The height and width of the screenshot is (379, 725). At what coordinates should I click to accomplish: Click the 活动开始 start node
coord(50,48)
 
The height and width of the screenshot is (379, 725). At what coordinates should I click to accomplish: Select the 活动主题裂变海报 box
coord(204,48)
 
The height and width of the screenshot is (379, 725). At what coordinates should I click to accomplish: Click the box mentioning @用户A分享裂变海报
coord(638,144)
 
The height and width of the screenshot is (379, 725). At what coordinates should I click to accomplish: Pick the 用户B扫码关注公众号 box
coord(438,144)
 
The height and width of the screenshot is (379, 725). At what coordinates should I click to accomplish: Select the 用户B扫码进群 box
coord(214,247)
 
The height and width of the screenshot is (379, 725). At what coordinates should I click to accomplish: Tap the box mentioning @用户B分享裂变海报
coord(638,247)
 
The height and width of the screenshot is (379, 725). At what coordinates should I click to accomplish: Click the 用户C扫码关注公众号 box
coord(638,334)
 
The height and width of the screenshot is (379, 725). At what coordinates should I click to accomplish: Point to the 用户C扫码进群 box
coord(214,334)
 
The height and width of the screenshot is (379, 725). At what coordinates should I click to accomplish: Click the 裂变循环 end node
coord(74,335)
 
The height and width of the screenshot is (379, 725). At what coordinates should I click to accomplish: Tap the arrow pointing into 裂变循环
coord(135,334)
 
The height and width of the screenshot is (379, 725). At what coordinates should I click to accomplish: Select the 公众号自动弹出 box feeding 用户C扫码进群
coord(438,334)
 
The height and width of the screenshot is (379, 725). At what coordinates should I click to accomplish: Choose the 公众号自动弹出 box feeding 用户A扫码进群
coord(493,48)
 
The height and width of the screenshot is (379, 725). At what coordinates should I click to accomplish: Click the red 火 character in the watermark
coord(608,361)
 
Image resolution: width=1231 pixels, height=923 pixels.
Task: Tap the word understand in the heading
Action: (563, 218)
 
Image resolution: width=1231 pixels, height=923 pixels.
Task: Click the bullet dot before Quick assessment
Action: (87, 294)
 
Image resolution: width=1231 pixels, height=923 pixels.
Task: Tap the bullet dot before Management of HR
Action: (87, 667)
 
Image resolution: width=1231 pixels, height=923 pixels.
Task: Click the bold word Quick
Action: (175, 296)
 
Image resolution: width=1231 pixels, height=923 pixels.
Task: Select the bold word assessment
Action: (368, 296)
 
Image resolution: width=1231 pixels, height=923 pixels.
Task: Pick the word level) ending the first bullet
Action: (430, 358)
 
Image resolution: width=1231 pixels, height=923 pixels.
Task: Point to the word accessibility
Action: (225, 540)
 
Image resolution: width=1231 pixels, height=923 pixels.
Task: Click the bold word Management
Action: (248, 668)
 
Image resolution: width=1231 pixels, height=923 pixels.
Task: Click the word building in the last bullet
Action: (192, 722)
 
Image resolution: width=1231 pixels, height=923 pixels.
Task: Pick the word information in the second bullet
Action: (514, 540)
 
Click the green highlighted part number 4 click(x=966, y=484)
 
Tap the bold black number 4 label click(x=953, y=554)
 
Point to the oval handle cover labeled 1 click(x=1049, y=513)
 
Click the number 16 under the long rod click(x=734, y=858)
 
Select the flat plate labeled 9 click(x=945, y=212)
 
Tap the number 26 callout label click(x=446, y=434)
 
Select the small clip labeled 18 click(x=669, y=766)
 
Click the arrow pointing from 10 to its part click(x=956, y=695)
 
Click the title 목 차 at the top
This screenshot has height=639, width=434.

Exercise aim> Lay out the rows above as a numbered list, leaving out the blank lines.

Output>
1. The height and width of the screenshot is (379, 725). At what coordinates should I click to accomplish: Click the 活动开始 start node
2. coord(50,48)
3. The height and width of the screenshot is (379, 725). At what coordinates should I click to accomplish: Select the 活动主题裂变海报 box
4. coord(204,48)
5. The height and width of the screenshot is (379, 725). At what coordinates should I click to accomplish: Click the box mentioning @用户A分享裂变海报
6. coord(638,144)
7. The height and width of the screenshot is (379, 725). At what coordinates should I click to accomplish: Pick the 用户B扫码关注公众号 box
8. coord(438,144)
9. The height and width of the screenshot is (379, 725). At what coordinates should I click to accomplish: Select the 用户B扫码进群 box
10. coord(214,247)
11. The height and width of the screenshot is (379, 725). At what coordinates should I click to accomplish: Tap the box mentioning @用户B分享裂变海报
12. coord(638,247)
13. The height and width of the screenshot is (379, 725). At what coordinates should I click to accomplish: Click the 用户C扫码关注公众号 box
14. coord(638,334)
15. The height and width of the screenshot is (379, 725). At what coordinates should I click to accomplish: Point to the 用户C扫码进群 box
16. coord(214,334)
17. The height and width of the screenshot is (379, 725). At what coordinates should I click to accomplish: Click the 裂变循环 end node
18. coord(74,335)
19. The height and width of the screenshot is (379, 725). At what coordinates should I click to accomplish: Tap the arrow pointing into 裂变循环
20. coord(135,334)
21. The height and width of the screenshot is (379, 725). At what coordinates should I click to accomplish: Select the 公众号自动弹出 box feeding 用户C扫码进群
22. coord(438,334)
23. The height and width of the screenshot is (379, 725). At what coordinates should I click to accomplish: Choose the 公众号自动弹出 box feeding 用户A扫码进群
24. coord(493,48)
25. The height and width of the screenshot is (379, 725). At what coordinates should I click to accomplish: Click the red 火 character in the watermark
26. coord(608,361)
27. Image resolution: width=1231 pixels, height=923 pixels.
28. Task: Tap the word understand in the heading
29. Action: (563, 218)
30. Image resolution: width=1231 pixels, height=923 pixels.
31. Task: Click the bullet dot before Quick assessment
32. Action: (87, 294)
33. Image resolution: width=1231 pixels, height=923 pixels.
34. Task: Tap the bullet dot before Management of HR
35. Action: (87, 667)
36. Image resolution: width=1231 pixels, height=923 pixels.
37. Task: Click the bold word Quick
38. Action: (175, 296)
39. Image resolution: width=1231 pixels, height=923 pixels.
40. Task: Select the bold word assessment
41. Action: (368, 296)
42. Image resolution: width=1231 pixels, height=923 pixels.
43. Task: Pick the word level) ending the first bullet
44. Action: (430, 358)
45. Image resolution: width=1231 pixels, height=923 pixels.
46. Task: Point to the word accessibility
47. Action: (225, 540)
48. Image resolution: width=1231 pixels, height=923 pixels.
49. Task: Click the bold word Management
50. Action: (248, 668)
51. Image resolution: width=1231 pixels, height=923 pixels.
52. Task: Click the word building in the last bullet
53. Action: (192, 722)
54. Image resolution: width=1231 pixels, height=923 pixels.
55. Task: Pick the word information in the second bullet
56. Action: (514, 540)
57. Click the green highlighted part number 4 click(x=966, y=484)
58. Tap the bold black number 4 label click(x=953, y=554)
59. Point to the oval handle cover labeled 1 click(x=1049, y=513)
60. Click the number 16 under the long rod click(x=734, y=858)
61. Select the flat plate labeled 9 click(x=945, y=212)
62. Tap the number 26 callout label click(x=446, y=434)
63. Select the small clip labeled 18 click(x=669, y=766)
64. Click the arrow pointing from 10 to its part click(x=956, y=695)
65. Click the title 목 차 at the top
66. This screenshot has height=639, width=434.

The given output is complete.